Here's a question for Ask Jeeves:

How does a company with scarcely $1 million in quarterly revenue post the third best stock debut of all time?

According to Securities Data, only theglobe.com and Marketwatch.com have ever surpassed the 363 percent first day gain posted by Ask Jeeves Inc. (Nasdaq: ASKJ), which went public Thursday. CEO Robert Wrubel now finds himself in charge of a company worth almost $1.6 billion, or roughly 1,500 times revenue -- an impressive valuation for a company whose main selling point is a search engine, albeit one that lets users frame queries as questions in naturally phrased sentences.

ZDII briefly spoke to Wrubel shortly after his company went public. Excerpts from the telephone interview:

ZDII: How do you account for your stock's first day performance?

Wrubel:

I think people are excited about what Ask Jeeves does. I think they like the first part, with our website's natural language query -- I think fundamentally that that is really a direction in which the Web has to move. It's something that people can touch and experience for themselves, and see that it works.

And the second part is, we help corporations answer question from their customers. We're taking our tools and our technology approach that enables a corporation's customers to ask a question and engage in the same kind of dialogue that you have on our website.

ZDII: When did you realize that this was going to be a huge success?

Wrubel:

It's hard to say. The market's got so many uncertainties, with Fed and interest rates and all that. The main job that we have is just telling our story and trusting the market to feed off that.

ZDII: Surely you must have had some expectations for today?

Wrubel:

As an entrepreneur, I always think big, but try to temper my expectations, I always live a paranoid life. It (Thursday's stock performance) is great -- but now, it's back to business.
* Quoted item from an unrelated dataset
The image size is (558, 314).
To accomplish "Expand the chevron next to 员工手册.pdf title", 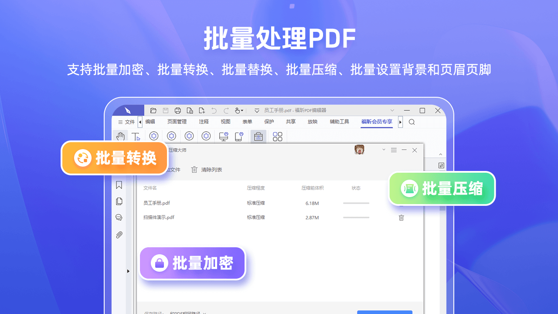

ZDII: Some critics, including my boss here at ZDII, have said Ask Jeeves is a company that's "too green to go public." How do you respond to that?

Wrubel:

We always carefully look at the timing of these kinds of financial events. Our company has great momentum and a great management team, and the public market really has a desire to help companies with great, powerful services, (that) have the tools and the currency to invest in growing.

It's always in the eyes of the beholder, but from our perspective, we're very excited about what we'll able to do and how quickly we'll be able to grow.

Just let your boss know he can just watch the company grow and see what happens.

ZDII: What kind of criteria should a company be using in determining when to go public? What was your defining moment in deciding to do it?

Wrubel:

I think when you feel confident about your ability to execute on your plans, and to manage expectations. That's really the key criteria.

ZDII: What type of services are you looking to add? Most portals try to add things around the basic query engine.

Wrubel:

There's a lot of things we could do, and we're listening to what the customers want from out site all the time. So we'll really let customers kind of guide us, as to the things that they're most interested in. So you'll see those kinds of plans unfold.

And then we have our corporate service customers, and they are looking for great new enhancements with what we can do to help them improve their relationships with online customers.

So we'll let the customers kind of point the way in that direction.